Records excerpted from a collection
···
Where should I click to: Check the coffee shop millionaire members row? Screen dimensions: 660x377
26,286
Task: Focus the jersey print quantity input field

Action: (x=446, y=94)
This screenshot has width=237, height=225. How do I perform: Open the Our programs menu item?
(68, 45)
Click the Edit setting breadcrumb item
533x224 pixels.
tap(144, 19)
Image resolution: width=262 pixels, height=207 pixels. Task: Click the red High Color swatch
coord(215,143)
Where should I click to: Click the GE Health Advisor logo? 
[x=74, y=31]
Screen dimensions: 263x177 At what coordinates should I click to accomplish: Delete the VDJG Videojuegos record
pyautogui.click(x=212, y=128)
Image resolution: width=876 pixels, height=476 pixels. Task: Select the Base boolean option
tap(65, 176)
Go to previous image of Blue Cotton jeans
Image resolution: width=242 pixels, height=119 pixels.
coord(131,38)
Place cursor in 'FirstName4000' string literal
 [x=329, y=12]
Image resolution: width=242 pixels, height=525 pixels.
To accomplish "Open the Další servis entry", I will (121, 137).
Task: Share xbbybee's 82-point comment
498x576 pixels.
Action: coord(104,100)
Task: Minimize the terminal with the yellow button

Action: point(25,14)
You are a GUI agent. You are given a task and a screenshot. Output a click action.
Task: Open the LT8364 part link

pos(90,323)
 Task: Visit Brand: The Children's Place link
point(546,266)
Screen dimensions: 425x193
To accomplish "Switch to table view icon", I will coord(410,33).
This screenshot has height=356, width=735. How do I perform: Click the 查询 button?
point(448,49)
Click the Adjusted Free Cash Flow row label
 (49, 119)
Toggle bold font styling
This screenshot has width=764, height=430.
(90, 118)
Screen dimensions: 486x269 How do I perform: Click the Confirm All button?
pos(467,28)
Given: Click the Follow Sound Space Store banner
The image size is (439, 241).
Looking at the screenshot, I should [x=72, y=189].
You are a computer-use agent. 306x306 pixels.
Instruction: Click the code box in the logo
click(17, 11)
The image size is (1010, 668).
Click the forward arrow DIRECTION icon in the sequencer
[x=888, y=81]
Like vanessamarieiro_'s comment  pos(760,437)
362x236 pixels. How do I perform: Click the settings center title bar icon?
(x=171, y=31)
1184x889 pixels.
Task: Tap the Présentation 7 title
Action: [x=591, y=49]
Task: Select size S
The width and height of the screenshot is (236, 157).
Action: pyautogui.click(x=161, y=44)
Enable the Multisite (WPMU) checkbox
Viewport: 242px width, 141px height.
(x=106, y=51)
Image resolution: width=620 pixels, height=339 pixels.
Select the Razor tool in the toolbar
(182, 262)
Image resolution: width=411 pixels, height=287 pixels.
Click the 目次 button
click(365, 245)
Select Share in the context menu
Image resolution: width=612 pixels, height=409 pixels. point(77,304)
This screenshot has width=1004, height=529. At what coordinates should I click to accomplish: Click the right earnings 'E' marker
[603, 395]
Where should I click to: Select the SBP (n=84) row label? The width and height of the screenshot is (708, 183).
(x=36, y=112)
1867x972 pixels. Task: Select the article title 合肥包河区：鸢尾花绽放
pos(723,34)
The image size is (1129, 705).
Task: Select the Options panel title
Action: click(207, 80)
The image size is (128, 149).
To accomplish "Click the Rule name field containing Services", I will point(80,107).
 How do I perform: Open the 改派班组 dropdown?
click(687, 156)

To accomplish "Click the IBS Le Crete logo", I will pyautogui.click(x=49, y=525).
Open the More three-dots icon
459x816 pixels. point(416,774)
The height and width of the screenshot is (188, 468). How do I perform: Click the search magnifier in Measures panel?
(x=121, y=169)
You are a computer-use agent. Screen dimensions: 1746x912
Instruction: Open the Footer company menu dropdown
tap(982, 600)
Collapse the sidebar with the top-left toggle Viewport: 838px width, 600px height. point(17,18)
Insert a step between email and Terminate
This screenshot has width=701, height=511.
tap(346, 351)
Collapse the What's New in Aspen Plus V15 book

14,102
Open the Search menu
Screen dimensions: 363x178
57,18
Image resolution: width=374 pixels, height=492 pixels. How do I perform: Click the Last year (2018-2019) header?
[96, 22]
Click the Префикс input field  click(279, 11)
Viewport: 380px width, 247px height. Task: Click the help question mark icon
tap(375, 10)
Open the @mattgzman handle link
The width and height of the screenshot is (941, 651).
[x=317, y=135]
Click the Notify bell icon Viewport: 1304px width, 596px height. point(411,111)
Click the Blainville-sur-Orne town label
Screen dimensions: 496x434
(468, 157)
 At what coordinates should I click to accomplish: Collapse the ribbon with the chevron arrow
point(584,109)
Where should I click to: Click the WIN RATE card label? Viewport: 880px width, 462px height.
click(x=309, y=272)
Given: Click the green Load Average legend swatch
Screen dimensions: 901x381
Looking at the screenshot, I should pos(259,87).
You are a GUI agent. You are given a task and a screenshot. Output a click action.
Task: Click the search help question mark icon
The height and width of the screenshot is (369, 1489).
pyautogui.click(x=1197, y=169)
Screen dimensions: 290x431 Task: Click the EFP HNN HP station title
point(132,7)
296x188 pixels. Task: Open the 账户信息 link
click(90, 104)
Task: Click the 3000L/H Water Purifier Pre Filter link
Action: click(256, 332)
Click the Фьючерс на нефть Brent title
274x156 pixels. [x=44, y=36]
···
Every line in the records above that holds "will" counts once; state the total and nothing else.

Written reply
4